Balneari dopo il ciclone Harry, Cna Siracusa: “Sostegni e tempi certi per il comparto”

 Balneari dopo il ciclone Harry, Cna Siracusa: “Sostegni e tempi certi per il comparto”

Fare il punto sui danni, ma soprattutto guardare avanti con proposte concrete e una strategia chiara per la ripartenza. È stato questo l’obiettivo dell’assemblea promossa da Cna Siracusa con gli operatori balneari del territorio, svoltasi questa mattina presso un hotel di Fontane Bianche, a poche settimane dai devastanti effetti del ciclone Harry sul litorale siracusano.
Un incontro dal taglio operativo, inserito nel percorso di confronto che Cna Sicilia sta portando avanti con gli europarlamentari per dare voce, anche a Bruxelles, alle istanze delle imprese siciliane. Alla riunione ha preso parte l’europarlamentare Marco Falcone, che ha ascoltato direttamente le richieste degli operatori assicurando il proprio impegno a livello europeo.
Tre i capisaldi indicati come priorità assolute per il rilancio del comparto balneare c’è la semplificazione delle procedure autorizzative, insieme a sostegni concreti alle imprese colpite e tempi certi, anche attraverso un’adeguata estensione delle concessioni demaniali, per consentire una reale programmazione degli investimenti.
“Gli operatori balneari del nostro territorio hanno subito danni ingenti a causa del ciclone – hanno dichiarato Gianpaolo Miceli, coordinatore regionale di Cna Balneari, e Rosanna Magnano, presidente di Cna Siracusa – e oggi più che mai hanno bisogno di risposte chiare e tempestive. Servono procedure snelle per la ricostruzione, risorse adeguate per ripartire e la certezza di poter pianificare il futuro attraverso concessioni di durata adeguata. Su questi punti insisteremo con determinazione nelle sedi istituzionali competenti”.
All’assemblea era presente anche il presidente regionale di Cna Balneari Sicilia, Mario Fazio, che ha ribadito la necessità di un’azione coordinata tra livelli locali, regionali ed europei per evitare che l’emergenza si trasformi in una crisi strutturale per il turismo costiero.
Dal canto suo, l’europarlamentare Marco Falcone ha manifestato piena disponibilità a farsi portavoce delle istanze del settore balneare siracusano in ambito europeo, indicando possibili percorsi di intervento e strumenti di sostegno che possano accompagnare la fase di ricostruzione e rilancio.
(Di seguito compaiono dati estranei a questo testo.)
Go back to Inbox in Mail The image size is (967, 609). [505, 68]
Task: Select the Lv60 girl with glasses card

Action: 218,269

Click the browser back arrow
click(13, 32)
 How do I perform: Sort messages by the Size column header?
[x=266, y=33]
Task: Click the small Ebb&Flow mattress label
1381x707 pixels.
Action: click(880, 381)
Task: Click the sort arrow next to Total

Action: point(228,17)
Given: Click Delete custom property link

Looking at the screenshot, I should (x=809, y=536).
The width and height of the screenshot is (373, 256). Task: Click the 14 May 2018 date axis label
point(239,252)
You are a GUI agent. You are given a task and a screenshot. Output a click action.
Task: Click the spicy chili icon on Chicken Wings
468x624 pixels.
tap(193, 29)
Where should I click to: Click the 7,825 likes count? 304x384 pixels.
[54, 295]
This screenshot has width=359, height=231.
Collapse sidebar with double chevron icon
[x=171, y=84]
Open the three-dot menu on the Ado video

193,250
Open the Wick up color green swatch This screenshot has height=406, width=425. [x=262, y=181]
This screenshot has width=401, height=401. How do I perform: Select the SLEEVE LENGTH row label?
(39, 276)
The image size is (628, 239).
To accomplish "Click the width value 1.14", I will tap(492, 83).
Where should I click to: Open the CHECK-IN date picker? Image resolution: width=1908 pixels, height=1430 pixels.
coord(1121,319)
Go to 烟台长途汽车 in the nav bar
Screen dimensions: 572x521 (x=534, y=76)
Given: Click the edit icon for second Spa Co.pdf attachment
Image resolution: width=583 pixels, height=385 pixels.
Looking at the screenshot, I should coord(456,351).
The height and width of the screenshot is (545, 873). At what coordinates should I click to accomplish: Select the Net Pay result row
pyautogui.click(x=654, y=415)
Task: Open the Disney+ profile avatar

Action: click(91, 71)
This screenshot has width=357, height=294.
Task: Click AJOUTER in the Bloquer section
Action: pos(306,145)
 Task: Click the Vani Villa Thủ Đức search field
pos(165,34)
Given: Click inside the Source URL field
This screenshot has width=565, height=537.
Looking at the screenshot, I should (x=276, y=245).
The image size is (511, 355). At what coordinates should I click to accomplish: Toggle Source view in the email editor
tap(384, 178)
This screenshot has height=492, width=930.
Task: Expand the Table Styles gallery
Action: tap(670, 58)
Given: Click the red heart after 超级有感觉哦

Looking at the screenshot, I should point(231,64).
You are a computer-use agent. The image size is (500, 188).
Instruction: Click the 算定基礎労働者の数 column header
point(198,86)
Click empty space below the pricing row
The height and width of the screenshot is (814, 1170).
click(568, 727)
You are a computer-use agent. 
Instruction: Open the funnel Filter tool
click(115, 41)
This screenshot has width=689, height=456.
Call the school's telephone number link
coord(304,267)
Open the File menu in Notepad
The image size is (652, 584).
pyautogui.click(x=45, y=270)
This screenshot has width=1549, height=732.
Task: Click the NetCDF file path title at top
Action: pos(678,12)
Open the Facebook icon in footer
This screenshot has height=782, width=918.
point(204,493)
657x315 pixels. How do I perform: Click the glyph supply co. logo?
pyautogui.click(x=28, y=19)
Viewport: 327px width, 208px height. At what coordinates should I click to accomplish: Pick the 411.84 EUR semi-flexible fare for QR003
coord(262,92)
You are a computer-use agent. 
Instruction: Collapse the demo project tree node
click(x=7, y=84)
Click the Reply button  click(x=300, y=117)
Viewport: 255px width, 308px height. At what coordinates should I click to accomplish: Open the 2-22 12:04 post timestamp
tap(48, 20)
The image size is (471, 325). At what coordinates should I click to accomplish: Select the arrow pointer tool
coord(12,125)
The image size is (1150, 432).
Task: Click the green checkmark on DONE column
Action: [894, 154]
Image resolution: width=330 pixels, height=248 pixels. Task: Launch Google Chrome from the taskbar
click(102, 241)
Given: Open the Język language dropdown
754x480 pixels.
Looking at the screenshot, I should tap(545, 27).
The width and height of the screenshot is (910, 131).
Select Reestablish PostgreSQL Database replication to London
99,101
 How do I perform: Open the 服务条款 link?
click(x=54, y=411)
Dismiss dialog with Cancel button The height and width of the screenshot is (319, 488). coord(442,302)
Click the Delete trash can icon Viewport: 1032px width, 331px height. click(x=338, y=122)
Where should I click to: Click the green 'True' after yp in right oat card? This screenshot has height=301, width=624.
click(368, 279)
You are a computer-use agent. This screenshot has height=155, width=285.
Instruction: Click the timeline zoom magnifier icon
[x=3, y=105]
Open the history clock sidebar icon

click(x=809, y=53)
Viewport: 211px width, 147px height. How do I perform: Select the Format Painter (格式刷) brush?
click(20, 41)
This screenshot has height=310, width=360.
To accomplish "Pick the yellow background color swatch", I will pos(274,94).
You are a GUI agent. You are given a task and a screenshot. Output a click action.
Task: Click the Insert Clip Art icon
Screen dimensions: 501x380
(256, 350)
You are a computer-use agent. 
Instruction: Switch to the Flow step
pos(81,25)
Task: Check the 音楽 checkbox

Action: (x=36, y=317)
A conclusione dei lavori, i partecipanti hanno effettuato un sopralluogo sull’arenile di Fontane Bianche per constatare direttamente l’entità dei danni causati dalla violenta perturbazione. Un colpo durissimo per le strutture balneari e per l’intero litorale, oggi simbolo di un’emergenza che chiede risposte rapide e concrete.